There is everything, absolutely everything in these pages: Luna Miguel claims that she masturbates before writing, Aixa de la Cruz says she has replaced coffee with yoga, and Javier Cercas understands creation in a slow process similar to the one Unamuno described about oviparous and viviparous writers: the former need to lay an egg and hatch it for days, while others let it flow. He declares himself a member of the second group.
Working-class authors
The search process raised paradoxes, but brought interesting findings. One of them, gender according to generations. «There was a moment when I thought: if I only choose very old writers I can’t achieve parity. Because there are only guys. There is Cristina Fernández Cubas, Soledad Puértolas or Ida Vitale. But the proportion was very short. But as you go down the age frame, the opposite phenomenon occurs. Or I’m going to say that men disappear, but many more women appear with much more strength.
According to Colomer himself, all these nuances lead to changes in the figure of the writer. «For example, both Guadalupe Nettel and, I don’t remember, but well, several others comment on it: that neither admits that they stop writing to make purchases. And yet, they do. Sara Table for cooking. “Juan Tallón is the only one who mentioned that he stops to cook or shop.” One more touch is added to this panorama. From the ancient writer who wandered thinking about his work, contemporary literature assimilates a different type of author, a product of his own social and economic context.

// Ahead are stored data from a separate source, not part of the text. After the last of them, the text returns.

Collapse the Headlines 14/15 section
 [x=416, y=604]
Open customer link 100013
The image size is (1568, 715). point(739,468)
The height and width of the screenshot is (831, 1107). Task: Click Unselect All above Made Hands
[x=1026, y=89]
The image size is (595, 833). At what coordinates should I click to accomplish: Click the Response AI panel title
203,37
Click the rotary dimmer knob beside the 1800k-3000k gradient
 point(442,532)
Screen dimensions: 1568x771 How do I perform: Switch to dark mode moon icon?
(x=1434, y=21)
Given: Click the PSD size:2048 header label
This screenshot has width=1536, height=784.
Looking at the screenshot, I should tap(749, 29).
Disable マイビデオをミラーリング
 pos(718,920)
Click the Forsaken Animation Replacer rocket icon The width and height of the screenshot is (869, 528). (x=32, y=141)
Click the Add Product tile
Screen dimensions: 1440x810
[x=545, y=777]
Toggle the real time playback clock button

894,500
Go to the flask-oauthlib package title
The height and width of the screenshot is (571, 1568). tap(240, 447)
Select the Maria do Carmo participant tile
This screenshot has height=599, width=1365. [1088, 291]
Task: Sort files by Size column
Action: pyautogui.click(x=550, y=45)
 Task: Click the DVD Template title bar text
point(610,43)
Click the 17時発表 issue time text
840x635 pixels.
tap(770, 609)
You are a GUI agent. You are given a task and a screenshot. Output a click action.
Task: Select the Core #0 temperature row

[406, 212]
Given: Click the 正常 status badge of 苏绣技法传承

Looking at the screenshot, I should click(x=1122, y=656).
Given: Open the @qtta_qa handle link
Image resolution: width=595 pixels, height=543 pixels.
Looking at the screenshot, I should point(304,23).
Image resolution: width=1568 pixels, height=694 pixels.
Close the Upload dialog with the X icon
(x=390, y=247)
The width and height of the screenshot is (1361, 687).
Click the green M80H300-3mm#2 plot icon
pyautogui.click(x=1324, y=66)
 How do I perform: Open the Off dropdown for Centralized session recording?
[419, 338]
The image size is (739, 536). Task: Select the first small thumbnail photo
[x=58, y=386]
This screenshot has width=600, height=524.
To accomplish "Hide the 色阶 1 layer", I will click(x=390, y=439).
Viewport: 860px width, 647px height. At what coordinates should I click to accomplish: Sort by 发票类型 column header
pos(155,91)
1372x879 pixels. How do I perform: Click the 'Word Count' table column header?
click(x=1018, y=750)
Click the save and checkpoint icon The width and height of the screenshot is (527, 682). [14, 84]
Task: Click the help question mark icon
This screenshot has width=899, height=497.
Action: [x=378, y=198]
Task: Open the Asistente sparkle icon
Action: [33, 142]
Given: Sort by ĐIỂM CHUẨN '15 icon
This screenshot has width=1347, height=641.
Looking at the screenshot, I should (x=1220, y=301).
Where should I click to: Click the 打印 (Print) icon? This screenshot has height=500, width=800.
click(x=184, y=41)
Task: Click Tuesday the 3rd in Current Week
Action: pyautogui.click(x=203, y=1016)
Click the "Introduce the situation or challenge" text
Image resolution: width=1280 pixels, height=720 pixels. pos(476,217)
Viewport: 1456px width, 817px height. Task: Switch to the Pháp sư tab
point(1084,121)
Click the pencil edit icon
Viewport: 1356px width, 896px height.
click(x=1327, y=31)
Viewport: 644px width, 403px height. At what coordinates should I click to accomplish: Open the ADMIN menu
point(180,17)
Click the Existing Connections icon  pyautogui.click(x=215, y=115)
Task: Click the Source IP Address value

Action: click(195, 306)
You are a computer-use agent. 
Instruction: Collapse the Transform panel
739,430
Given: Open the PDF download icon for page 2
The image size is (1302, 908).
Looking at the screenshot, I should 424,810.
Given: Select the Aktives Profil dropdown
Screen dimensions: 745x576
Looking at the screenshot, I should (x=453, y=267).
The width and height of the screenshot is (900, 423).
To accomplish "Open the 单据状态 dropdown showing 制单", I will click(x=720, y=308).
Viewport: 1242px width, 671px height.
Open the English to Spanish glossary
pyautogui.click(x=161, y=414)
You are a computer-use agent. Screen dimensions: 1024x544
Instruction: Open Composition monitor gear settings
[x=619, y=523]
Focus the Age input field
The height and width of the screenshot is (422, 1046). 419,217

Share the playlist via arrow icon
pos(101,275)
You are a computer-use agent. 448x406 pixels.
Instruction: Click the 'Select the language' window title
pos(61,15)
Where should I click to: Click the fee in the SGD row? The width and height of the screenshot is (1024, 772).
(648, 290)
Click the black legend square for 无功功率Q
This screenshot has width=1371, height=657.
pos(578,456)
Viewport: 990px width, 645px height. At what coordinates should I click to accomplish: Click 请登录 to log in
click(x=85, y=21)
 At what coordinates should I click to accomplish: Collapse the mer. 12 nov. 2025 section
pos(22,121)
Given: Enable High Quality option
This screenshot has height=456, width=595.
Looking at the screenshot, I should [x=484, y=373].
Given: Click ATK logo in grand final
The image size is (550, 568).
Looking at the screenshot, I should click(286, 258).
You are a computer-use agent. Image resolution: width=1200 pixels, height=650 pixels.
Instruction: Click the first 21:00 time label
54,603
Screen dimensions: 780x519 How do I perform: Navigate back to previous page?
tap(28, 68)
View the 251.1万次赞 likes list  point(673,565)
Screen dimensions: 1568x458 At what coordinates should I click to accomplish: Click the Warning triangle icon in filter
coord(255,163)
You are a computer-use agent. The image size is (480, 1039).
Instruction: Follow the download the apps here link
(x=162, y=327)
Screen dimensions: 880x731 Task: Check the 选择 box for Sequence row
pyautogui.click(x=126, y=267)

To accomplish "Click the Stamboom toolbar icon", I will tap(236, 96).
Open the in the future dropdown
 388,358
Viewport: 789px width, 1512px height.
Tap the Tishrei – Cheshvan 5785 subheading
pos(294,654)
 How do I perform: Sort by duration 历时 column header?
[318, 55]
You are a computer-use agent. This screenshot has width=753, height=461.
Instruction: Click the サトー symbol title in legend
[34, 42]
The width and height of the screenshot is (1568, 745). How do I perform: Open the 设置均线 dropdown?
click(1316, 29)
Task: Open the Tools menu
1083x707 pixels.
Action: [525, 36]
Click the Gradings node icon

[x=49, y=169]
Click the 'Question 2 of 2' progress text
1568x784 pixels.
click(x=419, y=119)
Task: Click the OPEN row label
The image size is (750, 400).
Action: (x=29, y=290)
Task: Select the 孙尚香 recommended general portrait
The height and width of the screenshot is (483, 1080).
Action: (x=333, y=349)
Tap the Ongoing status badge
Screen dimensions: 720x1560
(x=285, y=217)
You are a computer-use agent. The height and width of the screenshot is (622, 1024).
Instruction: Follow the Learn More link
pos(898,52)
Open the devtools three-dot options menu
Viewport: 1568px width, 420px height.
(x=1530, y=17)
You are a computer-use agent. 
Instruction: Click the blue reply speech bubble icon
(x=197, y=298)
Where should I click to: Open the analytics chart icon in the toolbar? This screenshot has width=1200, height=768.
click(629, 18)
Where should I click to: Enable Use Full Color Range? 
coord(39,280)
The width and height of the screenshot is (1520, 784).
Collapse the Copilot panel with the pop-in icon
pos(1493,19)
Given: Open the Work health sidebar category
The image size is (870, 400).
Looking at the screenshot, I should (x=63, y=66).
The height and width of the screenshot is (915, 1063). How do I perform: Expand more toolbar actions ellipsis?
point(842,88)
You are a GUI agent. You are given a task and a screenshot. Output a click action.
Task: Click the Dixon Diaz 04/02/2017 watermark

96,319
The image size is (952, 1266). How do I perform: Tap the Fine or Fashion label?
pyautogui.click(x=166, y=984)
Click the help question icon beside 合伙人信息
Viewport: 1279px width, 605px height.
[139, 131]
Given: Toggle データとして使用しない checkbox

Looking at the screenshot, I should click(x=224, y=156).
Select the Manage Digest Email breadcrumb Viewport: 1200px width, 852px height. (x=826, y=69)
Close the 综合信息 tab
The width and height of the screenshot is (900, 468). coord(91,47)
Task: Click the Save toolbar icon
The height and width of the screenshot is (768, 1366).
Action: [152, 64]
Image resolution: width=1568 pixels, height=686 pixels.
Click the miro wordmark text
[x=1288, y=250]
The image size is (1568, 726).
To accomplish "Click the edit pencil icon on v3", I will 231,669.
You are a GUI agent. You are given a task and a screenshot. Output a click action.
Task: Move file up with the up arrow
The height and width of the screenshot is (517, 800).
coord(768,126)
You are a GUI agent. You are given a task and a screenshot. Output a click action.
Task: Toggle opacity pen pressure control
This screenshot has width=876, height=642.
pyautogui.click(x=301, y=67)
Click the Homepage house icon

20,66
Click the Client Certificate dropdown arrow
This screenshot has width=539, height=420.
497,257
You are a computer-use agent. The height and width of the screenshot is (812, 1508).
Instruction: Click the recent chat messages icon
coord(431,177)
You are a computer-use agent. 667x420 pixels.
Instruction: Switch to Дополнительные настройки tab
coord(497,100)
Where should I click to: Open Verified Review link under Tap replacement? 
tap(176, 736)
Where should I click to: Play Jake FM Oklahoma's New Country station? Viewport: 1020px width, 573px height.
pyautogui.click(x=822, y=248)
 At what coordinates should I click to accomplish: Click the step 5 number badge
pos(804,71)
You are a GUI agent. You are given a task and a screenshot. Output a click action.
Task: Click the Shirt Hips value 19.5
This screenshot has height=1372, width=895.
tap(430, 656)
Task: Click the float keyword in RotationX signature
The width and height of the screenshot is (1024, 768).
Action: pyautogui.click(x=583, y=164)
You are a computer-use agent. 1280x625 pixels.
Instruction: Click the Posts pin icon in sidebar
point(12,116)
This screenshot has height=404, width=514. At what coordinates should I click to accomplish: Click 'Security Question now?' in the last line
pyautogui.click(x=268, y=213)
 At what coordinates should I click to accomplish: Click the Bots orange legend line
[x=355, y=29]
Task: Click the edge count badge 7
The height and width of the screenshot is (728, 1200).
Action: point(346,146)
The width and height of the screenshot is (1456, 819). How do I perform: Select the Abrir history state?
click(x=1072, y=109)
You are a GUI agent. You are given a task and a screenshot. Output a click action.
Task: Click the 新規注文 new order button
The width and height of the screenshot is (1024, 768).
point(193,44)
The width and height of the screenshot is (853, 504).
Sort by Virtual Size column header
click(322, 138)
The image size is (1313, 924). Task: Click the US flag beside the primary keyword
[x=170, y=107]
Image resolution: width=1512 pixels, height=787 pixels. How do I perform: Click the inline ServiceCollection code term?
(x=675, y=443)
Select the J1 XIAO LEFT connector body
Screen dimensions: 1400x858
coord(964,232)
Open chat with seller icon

This is how Álvaro Colomer explains it: in a simple way and without fuss, but with a view trained in field work.
«This is not in the book, but it appeared in conversation with Cristina Rivera Garza Marta Sanz. They differentiated the figure of the heir writer from before, those that I mentioned at the beginning from Cortázar or Camus, who are the ones who sat in the café in Paris and started looking at the stars, because they had the whole fucking day free, from the writer today’s worker, who doesn’t have time for anything, because they divide it between the manuscript, journalism, and classes. And that is the difference between what they call the heir writer versus the worker writer, which I think is also a very important difference because writers today are no longer the rich people they used to be.